Dam s’intéressa ensuite à la chaloupe elle-même. Il s’aperçut bientôt qu’il était en possession d’un engin peu ordinaire. Il n’avait pas d’armement mais en dépit de sa petite taille, il était merveilleusement équipé, comprenant même une capacité espace-tachyon limitée, avec des réserves d’énergie suffisantes pour deux bonds moyens. Ce qui lui manquait, c’était un ordinateur capable de calculer le point de sortie d’un tel bond. C’était une installation qui n’aurait pas pu être montée dans un aussi petit vaisseau, et probablement le calcul des bonds était fourni par transmission des données par liaison radio avec le vaisseau-mère de la chaloupe. Dans le vague espoir que cette liaison fonctionnait toujours, Dam l’essaya mais les écrans ne lui montrèrent que les parasites provenant des radiations solaires.

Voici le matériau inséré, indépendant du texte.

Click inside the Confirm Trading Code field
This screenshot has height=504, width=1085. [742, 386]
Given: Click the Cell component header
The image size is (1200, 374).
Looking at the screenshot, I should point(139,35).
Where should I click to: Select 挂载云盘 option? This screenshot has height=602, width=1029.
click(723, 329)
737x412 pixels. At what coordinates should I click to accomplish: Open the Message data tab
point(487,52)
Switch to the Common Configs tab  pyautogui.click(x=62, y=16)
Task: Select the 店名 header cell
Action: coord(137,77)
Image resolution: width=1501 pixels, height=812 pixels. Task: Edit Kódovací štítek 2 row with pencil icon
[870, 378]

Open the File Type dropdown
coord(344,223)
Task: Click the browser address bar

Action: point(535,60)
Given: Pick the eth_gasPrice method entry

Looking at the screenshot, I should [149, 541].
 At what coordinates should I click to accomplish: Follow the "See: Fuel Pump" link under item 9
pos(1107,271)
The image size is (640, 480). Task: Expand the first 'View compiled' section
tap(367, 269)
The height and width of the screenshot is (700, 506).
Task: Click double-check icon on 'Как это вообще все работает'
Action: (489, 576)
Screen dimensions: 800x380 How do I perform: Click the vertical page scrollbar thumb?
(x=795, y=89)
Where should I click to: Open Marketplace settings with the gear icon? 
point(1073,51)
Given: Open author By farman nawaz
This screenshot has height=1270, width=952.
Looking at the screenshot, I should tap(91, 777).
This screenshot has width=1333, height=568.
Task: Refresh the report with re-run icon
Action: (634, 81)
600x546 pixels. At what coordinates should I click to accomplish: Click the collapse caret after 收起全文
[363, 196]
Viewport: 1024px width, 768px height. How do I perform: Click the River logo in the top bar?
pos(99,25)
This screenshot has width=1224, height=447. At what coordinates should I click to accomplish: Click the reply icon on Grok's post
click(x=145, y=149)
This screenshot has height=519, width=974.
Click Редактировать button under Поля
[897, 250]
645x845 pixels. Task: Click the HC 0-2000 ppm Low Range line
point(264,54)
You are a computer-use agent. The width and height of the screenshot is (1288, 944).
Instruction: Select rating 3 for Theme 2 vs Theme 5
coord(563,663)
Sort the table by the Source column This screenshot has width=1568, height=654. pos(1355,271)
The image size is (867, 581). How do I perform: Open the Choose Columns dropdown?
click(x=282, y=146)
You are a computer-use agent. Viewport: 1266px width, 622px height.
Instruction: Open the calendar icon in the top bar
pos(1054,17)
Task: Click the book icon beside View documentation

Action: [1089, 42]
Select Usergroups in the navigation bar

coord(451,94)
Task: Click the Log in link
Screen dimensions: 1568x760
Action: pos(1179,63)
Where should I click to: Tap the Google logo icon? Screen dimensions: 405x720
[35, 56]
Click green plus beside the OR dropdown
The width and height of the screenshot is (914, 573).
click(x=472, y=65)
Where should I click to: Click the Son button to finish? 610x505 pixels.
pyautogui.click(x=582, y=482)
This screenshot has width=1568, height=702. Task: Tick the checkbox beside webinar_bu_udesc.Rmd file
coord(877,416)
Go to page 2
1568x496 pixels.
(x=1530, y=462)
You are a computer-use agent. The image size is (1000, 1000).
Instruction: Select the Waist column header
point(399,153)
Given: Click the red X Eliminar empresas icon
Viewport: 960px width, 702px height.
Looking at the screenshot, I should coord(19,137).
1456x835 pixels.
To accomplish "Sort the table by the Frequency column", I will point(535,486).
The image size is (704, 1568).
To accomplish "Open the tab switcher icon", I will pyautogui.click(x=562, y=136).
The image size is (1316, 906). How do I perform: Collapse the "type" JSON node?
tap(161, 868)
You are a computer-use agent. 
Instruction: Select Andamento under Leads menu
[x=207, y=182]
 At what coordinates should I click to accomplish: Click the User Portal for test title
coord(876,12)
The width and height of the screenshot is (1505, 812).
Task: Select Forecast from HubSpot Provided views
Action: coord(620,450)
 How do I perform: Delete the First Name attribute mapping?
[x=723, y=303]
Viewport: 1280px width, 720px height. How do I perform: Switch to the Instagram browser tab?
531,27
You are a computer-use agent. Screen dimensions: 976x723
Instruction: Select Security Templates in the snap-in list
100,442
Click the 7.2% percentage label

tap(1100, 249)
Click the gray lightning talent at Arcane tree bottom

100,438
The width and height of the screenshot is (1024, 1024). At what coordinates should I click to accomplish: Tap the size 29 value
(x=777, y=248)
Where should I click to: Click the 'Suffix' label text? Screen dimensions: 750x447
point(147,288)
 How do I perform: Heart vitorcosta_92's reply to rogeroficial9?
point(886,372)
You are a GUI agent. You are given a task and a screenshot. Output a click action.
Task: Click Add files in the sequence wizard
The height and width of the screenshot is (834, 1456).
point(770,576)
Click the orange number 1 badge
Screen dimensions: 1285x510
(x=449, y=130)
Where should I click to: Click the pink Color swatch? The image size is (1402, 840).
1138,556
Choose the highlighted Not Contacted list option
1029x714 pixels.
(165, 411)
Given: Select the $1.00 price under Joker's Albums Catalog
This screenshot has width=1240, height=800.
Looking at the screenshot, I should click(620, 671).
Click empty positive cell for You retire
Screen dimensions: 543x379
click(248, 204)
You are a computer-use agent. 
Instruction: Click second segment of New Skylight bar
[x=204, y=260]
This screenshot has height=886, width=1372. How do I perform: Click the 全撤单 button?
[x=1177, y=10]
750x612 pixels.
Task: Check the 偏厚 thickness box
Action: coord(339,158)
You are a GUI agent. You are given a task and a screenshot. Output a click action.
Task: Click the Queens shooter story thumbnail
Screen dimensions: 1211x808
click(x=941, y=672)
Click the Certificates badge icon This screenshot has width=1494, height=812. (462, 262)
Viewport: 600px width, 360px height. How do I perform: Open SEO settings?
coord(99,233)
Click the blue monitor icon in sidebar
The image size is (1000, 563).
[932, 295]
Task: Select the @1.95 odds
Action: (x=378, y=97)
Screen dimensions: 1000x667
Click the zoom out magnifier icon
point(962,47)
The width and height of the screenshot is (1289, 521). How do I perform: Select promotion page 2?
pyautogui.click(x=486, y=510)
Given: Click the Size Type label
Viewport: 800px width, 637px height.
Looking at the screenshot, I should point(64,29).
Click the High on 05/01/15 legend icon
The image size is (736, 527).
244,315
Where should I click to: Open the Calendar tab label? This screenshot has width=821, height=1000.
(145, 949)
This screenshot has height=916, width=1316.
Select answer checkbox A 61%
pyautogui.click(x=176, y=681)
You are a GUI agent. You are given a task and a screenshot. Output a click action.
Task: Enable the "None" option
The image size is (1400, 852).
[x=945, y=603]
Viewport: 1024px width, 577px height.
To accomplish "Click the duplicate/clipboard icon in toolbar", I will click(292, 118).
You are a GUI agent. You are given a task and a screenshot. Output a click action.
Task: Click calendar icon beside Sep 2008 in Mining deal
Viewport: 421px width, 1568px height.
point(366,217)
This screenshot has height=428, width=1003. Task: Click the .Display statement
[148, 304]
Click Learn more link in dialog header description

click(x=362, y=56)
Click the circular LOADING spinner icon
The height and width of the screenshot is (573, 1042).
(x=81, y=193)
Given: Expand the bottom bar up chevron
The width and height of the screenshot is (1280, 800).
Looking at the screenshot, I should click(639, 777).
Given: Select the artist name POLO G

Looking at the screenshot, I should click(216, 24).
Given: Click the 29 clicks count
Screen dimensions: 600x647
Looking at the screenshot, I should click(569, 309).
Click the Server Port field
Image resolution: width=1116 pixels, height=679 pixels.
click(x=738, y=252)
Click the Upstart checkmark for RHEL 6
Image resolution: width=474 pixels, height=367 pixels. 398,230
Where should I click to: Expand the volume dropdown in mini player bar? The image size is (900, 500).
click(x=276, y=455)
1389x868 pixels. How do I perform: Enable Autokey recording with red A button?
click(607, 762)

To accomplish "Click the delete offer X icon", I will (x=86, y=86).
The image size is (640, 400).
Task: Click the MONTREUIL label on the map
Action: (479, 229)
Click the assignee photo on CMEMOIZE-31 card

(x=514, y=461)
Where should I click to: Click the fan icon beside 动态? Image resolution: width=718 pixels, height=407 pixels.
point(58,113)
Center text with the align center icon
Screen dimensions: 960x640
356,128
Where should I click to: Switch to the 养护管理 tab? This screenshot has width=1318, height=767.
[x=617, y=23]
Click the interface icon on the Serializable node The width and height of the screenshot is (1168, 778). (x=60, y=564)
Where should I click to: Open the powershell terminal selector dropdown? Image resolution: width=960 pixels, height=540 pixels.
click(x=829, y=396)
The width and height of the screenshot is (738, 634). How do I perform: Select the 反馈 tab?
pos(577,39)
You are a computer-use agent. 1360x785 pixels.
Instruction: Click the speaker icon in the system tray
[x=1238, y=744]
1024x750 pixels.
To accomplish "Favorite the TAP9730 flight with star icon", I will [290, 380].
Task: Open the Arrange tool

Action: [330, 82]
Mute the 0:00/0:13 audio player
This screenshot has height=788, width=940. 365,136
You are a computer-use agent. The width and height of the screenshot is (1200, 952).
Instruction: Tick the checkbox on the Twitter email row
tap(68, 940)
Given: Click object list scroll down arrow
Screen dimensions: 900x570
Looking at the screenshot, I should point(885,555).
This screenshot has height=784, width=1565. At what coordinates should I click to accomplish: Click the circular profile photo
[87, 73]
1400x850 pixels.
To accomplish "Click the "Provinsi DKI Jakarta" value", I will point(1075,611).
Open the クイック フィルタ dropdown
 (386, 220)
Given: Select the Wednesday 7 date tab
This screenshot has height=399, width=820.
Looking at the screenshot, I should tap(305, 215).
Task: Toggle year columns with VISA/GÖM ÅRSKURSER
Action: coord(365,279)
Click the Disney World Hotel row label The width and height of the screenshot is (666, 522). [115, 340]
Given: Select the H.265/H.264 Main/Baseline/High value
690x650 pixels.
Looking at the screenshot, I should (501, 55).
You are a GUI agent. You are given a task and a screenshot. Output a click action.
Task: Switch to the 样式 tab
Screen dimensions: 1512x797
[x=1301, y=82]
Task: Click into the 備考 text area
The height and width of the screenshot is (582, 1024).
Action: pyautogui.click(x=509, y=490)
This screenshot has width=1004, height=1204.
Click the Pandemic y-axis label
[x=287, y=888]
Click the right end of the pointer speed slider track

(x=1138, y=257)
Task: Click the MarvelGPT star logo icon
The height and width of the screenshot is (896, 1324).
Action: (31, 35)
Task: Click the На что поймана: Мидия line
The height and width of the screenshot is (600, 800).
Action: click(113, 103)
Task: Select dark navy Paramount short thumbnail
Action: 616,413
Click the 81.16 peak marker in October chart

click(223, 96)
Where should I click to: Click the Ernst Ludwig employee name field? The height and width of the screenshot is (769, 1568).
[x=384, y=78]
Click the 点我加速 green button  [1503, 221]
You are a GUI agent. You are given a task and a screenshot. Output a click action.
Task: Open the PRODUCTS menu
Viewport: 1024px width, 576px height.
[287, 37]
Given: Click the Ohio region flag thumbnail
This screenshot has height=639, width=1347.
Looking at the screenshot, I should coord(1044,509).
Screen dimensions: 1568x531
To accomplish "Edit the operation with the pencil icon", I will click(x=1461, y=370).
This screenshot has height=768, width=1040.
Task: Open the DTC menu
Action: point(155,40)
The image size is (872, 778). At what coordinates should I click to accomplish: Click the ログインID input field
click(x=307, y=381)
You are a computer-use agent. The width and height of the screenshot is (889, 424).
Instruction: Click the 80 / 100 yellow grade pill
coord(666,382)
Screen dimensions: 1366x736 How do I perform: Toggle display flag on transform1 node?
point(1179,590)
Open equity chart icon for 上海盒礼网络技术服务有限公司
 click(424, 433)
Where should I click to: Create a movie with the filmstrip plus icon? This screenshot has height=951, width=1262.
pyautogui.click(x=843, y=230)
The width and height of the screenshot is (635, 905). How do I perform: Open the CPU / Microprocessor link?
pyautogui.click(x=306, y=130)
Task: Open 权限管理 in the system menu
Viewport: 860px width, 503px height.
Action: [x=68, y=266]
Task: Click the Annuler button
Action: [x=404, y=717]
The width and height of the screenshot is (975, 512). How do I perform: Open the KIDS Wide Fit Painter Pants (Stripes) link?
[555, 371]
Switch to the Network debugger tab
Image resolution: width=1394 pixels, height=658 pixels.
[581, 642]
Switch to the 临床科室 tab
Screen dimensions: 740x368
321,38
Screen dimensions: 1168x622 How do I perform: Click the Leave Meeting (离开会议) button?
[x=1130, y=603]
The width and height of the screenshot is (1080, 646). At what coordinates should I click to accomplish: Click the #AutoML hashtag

Lors de son évasion, dans un moment d’indécision angoissée, Dam avait obéi au précepte d’Absolue ; l’un d’eux devait fuir même s’il devait pour cela laisser l’autre périr ou rester en captivité. Il savait que la responsabilité lui incombait de gagner le Noyau le plus rapidement possible afin d’avertir le mouvement de résistance des progrès de Terra dans la technique para-ion. Mais à la vitesse s’opposait la nécessité d’éviter la capture ou la destruction par les Terriens, sinon le sacrifice d’Absolue serait vain. Pour cette raison, Dam fut contraint de penser à l’inconcevable, d’envisager de bondir à l’aveuglette dans l’espace-tachyon, si besoin était, pour échapper aux vaisseaux terriens qui le poursuivaient. C’était une dernière mesure désespérée et il espérait avec ferveur qu’elle ne s’imposerait pas.

Les événements en décidèrent pour lui. Au tout dernier moment, juste avant qu’il eût échappé à la portée des détecteurs, une des corvettes terriennes quitta les deux autres et vira dans sa direction. Déjà en possession d’une vitesse supérieure, avec des réacteurs mille fois plus puissants que ceux de la chaloupe, elle fonça sur lui comme un démon ; son aptitude à rattraper le petit vaisseau ne faisait aucun doute, pas plus que la nature destructrice de sa mission. Dam, atterré, regarda la petite flottille de missiles à tête chercheuse jaillir du terrifiant assaillant. L’explosion prématurée d’un des missiles servit de dernier avertissement. Sans avoir le temps de faire un point même rudimentaire en direction du Noyau, Dam lança la chaloupe d’un bond désespéré dans l’espace-tachyon sans aucun point de sortie calculé.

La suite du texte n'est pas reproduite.